Association of the polymorphisms with overall (OS) and the exploratory progression free survival (PFS) were assessed using multivariable Cox proportional hazards models. Variables assessed in the multivariable model were based on clinical knowledge: age, gender, ECOG performance status, presence of weight loss at diagnosis, Body Mass Index (BMI), alcohol use, TNM classification, presence of Barrett’s esophagus, type of received treatment (surgery, cisplatin-based chemotherapy, radiation). Clinico-demographic variables significant in univariable analyses were included in a backwards selection procedure that resulted in a clinical base multivariable analysis model. Then after forcing age and gender back into the model, the variables in this new base model was used to adjust for the association between BRM polymorphisms and survival outcomes. Categorizations used for the various levels of the two BRM polymorphisms were based on prior knowledge of putative BRM polymorphism function and prior associations with risk/outcome. [20–24]
Abbreviations
aHR: Adjusted Hazard Ratio; aOR: Adjusted Odds Ratio; ATP: Adenosine triphosphate; BMI: Body Mass Index; BRM: Brahma; CI: Confidence Interval; DNA: Deoxyribonucleic acid; EAC: Esophageal adenocarcinoma; ECOG: Eastern Cooperative Oncology Group; HCC: Hepatocellular carcinoma; HER2: Human epidermal growth factor receptor 2; LOH: Loss of heterozygosity; OS: Overall Survival; PCR: Polymerase chain reaction; PFS: Progression free survival; PM: Princess Margaret; qPCR: Quantitative polymerase chain reaction; SWI: SWItch; SNF: Sucrose non-fermentable; TNM: Cancer staging (tumour, lymph nodes, metastasis).
Authors’ contributions
First Name | Last Name | Conception | Data Acquisition | Data Analysis | Manuscript Writing | Interpretation |
---|---|---|---|---|---|---|
Grzegorz J. | Korpanty | x | x | x | x | x |
Xin | Qiu | x | x | |||
Lawson | Eng | x | x | x | ||
Olusola Olusesan | Faluyi | x | x | x | ||
Daniel J. | Renouf | x | x | x | x | |
Dangxiao | Cheng | x | x | x | ||
Devalben | Patel | x | x | x | ||
Zhuo | Chen | x | x | x | ||
Brandon C. | Tse | x | x | x | ||
Jennifer J. | Knox | x | x | x | ||
Lorin | Dodbiba | x | x | x | ||
Jennifer | Teichman | x | x | x | ||
Abul Kalam | Azad | x | x | x | x | x |
Rebecca | Wong | x | x | x | ||
Gail E. | Darling | x | x | x | ||
David | Reisman | x | x | x | ||
Sinead | Cuffe | x | x | x | x | x |
Wei | Xu | x | x | x | x | x |
Geoffrey | Liu | x | x | x | x | x |
ACKNOWLEDGMENTS
We acknowledge database help from Kevin Boyd and Anthea Lau.
CONFLICTS OF INTEREST
Geoffrey Liu has received honoraria for advisory boards for AstraZeneca, Roche, Novartis, Pfizer, EMD-Serono, Millennium and Takeda.
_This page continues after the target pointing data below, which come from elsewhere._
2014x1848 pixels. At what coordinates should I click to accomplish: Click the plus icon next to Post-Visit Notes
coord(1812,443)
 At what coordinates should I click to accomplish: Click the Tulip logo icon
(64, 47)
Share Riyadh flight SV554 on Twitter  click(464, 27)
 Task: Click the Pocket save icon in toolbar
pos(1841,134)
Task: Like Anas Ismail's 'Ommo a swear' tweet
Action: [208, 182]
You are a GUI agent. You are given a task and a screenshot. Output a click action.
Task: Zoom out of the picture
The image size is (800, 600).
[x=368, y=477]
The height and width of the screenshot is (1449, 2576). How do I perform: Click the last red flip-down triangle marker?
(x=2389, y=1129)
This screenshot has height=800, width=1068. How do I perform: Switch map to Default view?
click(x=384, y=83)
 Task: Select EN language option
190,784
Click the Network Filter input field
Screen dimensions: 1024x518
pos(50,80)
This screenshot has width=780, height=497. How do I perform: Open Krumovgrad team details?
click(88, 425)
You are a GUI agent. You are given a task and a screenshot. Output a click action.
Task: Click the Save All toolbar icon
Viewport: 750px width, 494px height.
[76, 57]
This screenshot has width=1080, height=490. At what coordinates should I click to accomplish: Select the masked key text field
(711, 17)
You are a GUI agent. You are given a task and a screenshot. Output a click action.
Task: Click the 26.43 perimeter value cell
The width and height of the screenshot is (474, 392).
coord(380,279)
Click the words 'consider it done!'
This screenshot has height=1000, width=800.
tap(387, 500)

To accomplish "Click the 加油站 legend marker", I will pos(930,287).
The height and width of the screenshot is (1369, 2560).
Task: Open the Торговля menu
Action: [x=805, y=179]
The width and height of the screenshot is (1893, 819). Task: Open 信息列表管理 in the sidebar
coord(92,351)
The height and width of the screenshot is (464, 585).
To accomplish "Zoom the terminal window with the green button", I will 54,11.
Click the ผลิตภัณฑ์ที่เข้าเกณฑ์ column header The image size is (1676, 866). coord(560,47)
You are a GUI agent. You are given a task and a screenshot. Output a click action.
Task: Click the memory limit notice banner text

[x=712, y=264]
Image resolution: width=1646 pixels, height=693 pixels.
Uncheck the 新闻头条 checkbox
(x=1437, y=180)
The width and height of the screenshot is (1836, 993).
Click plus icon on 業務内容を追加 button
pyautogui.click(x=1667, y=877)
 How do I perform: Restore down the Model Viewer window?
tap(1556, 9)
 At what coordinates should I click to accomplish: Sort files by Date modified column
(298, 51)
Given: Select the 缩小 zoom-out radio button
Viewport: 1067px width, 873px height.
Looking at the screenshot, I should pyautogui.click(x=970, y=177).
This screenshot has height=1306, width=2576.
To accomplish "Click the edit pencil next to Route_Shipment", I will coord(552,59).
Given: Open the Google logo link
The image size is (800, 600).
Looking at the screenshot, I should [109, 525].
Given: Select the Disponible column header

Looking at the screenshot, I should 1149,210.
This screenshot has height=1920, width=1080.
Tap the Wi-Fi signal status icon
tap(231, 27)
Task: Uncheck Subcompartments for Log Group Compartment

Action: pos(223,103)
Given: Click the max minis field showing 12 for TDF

For the remaining authors none were declared.
FUNDING
Pharmacogenetic analyses were also supported by the Canadian Institutes of Health Research Operating Grant Program (to G.L.), the National Cancer Institute of the United States R01 program (toe G.L.), the Cancer Care Ontario Chair in Experimental Therapeutics and Population Studies (to G.L), and the Marvin Arbuck Esophageal Cancer Research Fund (to G.L. and G.E.D.). Support was also provided by the Princess Margaret Cancer Centre Alan Brown Chair in Molecular Genomics, and the Posluns Family Fund.